Warum „Die richtigen Mitarbeiter zum richtigen Zeitpunkt am richtigen Platz“ ein gefährlicher Ansatz ist

Es gibt seit Jahrzehnten eine Definition von Personalmanagement, die sich nicht nur in fast allen Lehrbüchern wiederfindet, sondern auch in den Personalstrategien zahlreicher Unternehmen. Millionen von Studenten haben diese Definition auswendig gelernt. Sie bildet heute das Kernverständnis der Mehrheit im HR beschäftigten Kollegen. „Personalmanagement hat zum Ziel, in der Organisation die richtigen Mitarbeiter zum richtigen Zeitpunkt am richtigen Platz sicher zu stellen“. Punkt.

Und deshalb werden die richtigen Mitarbeiter angesprochen, ausgewählt und eingestellt. Sie werden im Unternehmen platziert, versetzt und befördert. Wo nötig werden die Mitarbeiter entwickelt, ein Grund weswegen Mitarbeiter regelmäßig beurteilt werden. All dies tun wir mit den Mitarbeitern, damit das von einem genialen Schöpfer gestaltete organisatorische Uhrwerk perfekt zusammengesetzt ist und dauerhaft rund läuft.

Dieses Verständnis muss für jeden Mitarbeiter, der nicht im Personalbereich arbeitet zutiefst verstörend sein. Strategisch halte ich diese Sichtweise sogar für äußerst gefährlich. Für immer mehr Unternehmen ist dieser Ansatz schlichtweg falsch. Der Grund ist einfach.

Hier eine kleine Auswahl: Was ist meine nächste Herausforderung, mein nächstes Projekt? Wie kann ich Berufliches und Privates vereinbaren? Wie kann ich Feedback geben und erhalten? Wie kann ich zum Erfolg beitragen? Was erwarten andere von mir? Was ist mein Talent und wie kann ich es entfalten? Welche alternativen Aufgaben könnten zu mir passen?

Aber auch so einfache Dinge, wie: Wer kann meine Schicht übernehmen? Wie finde und buche ich eine Schulung? Wer hat das Wissen, das ich jetzt benötige? Wie kann ich einen Freund empfehlen, hier zu arbeiten? Wie kann ich mein Wissen teilen?

Auch Bewerber haben Fragen: Warum soll ich ausgerechnet in diesem Unternehmen arbeiten? Wie kann ich mich bewerben? Was ist der Status meiner Bewerbung? Passt das Unternehmen zu mir?

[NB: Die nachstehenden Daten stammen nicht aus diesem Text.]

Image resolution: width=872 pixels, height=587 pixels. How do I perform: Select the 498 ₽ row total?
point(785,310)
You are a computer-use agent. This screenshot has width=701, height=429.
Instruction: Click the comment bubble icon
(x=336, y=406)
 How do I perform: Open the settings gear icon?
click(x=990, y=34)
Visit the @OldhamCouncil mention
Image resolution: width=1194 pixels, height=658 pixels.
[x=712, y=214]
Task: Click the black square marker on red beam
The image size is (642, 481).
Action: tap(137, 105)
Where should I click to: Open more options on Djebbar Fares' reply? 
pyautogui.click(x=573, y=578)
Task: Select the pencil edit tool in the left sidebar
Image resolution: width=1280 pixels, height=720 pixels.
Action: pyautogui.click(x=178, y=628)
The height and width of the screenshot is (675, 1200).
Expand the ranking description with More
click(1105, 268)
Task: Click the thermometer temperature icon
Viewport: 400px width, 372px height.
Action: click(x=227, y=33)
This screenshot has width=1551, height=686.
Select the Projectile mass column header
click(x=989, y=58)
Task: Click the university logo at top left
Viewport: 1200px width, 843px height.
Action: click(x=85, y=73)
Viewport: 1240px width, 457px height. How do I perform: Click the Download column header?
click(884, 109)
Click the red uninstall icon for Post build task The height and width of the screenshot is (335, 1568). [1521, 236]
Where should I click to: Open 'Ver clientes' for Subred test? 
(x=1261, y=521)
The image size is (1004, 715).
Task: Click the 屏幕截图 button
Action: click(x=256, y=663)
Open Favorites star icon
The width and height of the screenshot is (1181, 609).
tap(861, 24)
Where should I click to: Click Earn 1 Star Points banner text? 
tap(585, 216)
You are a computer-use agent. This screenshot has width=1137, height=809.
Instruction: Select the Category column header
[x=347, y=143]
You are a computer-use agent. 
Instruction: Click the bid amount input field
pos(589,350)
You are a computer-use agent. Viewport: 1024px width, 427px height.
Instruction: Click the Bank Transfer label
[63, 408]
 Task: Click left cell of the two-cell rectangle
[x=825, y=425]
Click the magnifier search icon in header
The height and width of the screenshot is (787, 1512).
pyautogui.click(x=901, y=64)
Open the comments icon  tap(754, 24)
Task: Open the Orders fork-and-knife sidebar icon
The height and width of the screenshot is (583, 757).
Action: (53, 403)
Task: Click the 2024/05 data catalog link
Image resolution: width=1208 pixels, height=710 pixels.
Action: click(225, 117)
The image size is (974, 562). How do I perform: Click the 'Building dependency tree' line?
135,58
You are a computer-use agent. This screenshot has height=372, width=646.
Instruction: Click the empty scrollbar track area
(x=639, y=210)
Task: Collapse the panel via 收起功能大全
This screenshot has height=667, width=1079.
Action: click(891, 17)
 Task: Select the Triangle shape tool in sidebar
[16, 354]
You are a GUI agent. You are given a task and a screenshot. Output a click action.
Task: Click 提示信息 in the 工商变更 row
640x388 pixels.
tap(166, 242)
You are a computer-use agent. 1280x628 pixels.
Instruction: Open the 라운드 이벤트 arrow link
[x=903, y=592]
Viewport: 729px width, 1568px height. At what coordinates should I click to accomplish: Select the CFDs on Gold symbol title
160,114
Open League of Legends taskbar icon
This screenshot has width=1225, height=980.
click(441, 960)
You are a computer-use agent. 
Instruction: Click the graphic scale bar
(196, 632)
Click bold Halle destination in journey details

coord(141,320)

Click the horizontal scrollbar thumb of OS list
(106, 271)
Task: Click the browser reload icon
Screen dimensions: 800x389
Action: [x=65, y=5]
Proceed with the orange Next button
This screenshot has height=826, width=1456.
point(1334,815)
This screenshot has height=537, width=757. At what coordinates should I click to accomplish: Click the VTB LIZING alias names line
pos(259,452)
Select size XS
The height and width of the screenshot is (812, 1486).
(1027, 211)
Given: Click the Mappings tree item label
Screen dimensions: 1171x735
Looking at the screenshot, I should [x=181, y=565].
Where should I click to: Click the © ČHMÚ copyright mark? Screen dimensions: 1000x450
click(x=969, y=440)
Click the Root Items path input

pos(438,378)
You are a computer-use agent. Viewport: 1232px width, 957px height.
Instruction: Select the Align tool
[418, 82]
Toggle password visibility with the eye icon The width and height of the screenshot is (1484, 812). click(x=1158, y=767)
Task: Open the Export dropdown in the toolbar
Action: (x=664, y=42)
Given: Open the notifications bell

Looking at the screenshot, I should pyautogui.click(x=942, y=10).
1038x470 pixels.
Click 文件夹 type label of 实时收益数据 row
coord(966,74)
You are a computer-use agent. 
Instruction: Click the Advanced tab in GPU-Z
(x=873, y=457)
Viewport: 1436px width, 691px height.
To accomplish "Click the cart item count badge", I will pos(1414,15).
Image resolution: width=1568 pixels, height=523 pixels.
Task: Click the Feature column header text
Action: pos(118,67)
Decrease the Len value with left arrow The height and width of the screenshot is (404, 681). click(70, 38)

Eine Fokussierung auf „der richtige Mitarbeiter zum richtigen Zeitpunkt am richtigen Platz“ führt unweigerlich dazu, sich mehr auf die Unternehmensbedarfe zu konzentrieren als auf die Mitarbeiter. Eine Strategie, die in Zeiten der Digitalisierung, des demografischen und gesellschaftlichen Wandels gefährlich sein kann. Wer sich aber an den Fragen der Mitarbeiter orientiert wird ein anderes Personalmanagement betreiben, als wer sich an Unternehmensbedarfen orientiert. Erst dann stellt man Mitarbeiter wirklich in den Mittelpunkt und behandelt sie als „das wichtigste Gut“. Sich an Unternehmensbedarfen zu orientieren ist grundsätzlich in Ordnung. Nur, man muss es sich leisten können. Wie viele Unternehmen haben sich darüber wohl schon Gedanken gemacht?